[Data to process]
******

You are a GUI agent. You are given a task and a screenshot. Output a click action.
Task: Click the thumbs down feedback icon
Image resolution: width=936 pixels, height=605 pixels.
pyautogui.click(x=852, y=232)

******

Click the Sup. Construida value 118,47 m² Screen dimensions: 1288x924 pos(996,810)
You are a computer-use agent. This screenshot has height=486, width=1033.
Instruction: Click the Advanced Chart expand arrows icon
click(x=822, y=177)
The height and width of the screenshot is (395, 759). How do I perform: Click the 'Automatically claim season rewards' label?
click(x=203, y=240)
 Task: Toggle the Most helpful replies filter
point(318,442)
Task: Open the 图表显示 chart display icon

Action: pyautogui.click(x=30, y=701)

******

[Brief]
Search the entries above for "agent". Show every line that has it.

[Task solution]
You are a GUI agent. You are given a task and a screenshot. Output a click action.
You are a computer-use agent. This screenshot has height=486, width=1033.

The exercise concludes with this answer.